What is needed
In the lines below, look for "Frequency". Copy each line where it appears.

[Stored data]

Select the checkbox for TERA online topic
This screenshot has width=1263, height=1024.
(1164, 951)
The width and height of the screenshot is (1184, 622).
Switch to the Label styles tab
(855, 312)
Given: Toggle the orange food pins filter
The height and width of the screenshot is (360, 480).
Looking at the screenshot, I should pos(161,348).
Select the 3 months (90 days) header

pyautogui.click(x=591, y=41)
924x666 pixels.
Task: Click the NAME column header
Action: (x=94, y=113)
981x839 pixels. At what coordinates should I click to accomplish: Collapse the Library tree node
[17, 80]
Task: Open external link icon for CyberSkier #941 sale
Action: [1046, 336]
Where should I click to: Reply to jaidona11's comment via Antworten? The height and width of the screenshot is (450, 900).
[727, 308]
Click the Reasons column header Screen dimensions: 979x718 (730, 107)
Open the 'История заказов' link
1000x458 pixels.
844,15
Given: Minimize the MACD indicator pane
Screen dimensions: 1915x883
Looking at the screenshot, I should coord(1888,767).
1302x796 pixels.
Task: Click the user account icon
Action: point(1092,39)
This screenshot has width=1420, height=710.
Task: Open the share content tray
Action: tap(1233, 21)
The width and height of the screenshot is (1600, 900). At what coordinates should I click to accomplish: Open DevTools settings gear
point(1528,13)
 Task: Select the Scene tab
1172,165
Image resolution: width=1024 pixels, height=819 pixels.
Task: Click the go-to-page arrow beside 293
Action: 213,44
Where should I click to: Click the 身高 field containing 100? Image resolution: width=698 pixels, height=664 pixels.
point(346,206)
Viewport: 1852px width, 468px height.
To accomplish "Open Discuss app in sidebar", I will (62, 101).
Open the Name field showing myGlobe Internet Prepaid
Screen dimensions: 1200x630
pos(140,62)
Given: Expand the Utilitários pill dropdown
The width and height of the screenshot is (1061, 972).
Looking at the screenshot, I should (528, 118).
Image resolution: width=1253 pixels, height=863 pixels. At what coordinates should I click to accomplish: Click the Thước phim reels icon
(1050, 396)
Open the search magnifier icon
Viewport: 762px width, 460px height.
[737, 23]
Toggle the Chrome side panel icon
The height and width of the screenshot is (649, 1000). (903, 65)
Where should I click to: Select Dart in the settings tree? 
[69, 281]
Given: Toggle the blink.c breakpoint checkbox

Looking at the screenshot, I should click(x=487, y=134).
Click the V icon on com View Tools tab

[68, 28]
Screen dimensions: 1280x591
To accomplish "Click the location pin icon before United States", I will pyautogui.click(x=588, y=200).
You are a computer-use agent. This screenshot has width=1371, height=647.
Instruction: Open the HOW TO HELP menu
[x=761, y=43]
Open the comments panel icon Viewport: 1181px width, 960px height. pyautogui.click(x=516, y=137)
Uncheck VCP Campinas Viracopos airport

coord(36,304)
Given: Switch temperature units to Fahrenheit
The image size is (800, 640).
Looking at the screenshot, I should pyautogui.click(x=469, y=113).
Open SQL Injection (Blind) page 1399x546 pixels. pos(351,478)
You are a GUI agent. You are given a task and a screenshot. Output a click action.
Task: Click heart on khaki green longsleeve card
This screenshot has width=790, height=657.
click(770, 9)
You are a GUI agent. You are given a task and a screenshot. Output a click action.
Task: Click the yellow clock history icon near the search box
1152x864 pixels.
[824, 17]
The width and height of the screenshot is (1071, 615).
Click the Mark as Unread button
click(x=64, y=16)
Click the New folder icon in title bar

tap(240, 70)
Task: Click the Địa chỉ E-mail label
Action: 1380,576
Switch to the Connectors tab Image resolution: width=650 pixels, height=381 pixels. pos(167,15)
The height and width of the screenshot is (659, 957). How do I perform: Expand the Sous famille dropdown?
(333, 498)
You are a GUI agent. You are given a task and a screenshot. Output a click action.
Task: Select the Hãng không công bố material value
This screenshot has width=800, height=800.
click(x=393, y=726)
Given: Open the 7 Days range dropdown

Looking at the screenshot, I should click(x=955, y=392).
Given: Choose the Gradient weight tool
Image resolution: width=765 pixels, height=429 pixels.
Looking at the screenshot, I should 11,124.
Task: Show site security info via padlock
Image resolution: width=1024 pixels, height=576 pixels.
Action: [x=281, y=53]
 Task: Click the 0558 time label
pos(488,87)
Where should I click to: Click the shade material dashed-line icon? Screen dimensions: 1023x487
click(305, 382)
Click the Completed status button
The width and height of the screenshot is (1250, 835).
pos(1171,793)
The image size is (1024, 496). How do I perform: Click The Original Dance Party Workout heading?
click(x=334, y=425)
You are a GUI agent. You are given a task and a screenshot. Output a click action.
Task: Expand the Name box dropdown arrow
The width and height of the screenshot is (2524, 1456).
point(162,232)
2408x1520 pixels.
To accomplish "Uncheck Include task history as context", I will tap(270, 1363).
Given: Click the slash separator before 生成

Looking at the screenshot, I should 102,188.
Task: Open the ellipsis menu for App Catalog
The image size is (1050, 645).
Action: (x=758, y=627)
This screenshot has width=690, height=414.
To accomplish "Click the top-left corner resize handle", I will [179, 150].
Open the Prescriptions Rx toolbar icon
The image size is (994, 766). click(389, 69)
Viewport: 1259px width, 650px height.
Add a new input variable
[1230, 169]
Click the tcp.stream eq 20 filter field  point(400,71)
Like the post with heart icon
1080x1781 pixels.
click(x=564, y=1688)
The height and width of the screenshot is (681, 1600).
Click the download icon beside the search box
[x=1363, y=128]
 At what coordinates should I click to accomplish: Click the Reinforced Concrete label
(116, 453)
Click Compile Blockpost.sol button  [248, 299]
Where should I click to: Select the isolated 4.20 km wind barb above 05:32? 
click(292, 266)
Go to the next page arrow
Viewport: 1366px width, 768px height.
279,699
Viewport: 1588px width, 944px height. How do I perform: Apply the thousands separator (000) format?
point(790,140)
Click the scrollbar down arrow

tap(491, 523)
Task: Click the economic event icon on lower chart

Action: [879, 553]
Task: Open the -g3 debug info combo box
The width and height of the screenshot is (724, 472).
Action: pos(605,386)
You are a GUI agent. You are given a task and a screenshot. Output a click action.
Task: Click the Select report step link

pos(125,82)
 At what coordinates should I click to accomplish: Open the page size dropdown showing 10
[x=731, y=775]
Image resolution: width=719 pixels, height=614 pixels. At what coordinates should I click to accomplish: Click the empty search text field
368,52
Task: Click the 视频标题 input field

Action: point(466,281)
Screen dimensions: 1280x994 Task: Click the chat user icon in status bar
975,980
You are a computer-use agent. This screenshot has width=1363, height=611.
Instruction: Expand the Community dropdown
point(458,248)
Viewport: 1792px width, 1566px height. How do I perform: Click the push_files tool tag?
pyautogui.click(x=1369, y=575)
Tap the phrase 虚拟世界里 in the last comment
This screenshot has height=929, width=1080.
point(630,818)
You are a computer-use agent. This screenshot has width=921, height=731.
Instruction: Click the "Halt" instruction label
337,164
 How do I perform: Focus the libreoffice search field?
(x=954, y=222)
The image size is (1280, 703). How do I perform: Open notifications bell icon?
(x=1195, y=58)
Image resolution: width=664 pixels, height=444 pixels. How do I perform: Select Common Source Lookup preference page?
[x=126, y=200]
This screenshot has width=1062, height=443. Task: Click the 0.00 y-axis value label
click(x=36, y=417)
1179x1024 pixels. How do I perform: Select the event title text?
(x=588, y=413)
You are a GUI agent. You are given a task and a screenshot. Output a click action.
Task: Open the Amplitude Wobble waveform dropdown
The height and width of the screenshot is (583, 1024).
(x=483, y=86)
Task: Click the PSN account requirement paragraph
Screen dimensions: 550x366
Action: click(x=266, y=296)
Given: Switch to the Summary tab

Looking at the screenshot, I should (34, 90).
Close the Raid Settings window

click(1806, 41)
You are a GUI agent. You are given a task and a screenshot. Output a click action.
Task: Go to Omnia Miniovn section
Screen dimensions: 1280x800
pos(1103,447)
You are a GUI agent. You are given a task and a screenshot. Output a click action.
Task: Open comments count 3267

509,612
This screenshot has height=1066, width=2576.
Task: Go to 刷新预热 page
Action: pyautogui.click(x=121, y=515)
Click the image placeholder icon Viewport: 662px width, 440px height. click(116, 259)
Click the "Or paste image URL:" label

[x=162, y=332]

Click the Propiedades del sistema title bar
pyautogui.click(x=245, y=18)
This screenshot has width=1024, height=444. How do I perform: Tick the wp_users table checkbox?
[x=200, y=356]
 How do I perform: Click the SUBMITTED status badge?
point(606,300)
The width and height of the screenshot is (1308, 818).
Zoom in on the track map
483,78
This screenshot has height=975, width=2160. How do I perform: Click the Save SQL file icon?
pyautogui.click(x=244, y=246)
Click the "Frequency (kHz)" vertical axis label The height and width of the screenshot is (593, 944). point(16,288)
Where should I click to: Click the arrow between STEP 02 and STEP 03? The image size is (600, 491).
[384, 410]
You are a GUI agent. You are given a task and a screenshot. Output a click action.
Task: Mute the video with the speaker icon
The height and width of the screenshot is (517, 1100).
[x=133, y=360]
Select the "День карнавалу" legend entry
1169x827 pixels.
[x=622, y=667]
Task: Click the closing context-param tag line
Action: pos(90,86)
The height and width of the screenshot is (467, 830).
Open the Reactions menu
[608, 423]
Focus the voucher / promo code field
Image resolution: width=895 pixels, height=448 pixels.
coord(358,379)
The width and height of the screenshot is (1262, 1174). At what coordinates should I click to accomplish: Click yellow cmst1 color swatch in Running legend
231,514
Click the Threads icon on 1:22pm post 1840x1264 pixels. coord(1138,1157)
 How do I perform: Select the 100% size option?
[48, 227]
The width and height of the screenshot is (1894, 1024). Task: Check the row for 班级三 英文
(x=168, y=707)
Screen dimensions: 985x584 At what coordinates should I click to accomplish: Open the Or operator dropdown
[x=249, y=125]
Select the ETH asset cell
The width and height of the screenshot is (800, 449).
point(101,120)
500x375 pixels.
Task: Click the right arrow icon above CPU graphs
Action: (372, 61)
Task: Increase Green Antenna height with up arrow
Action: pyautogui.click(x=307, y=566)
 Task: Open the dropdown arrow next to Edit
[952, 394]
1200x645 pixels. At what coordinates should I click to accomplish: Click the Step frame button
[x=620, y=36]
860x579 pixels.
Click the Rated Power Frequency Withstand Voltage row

Exercise output
Click the "Frequency (kHz)" vertical axis label The height and width of the screenshot is (593, 944). point(16,288)
Click the Rated Power Frequency Withstand Voltage row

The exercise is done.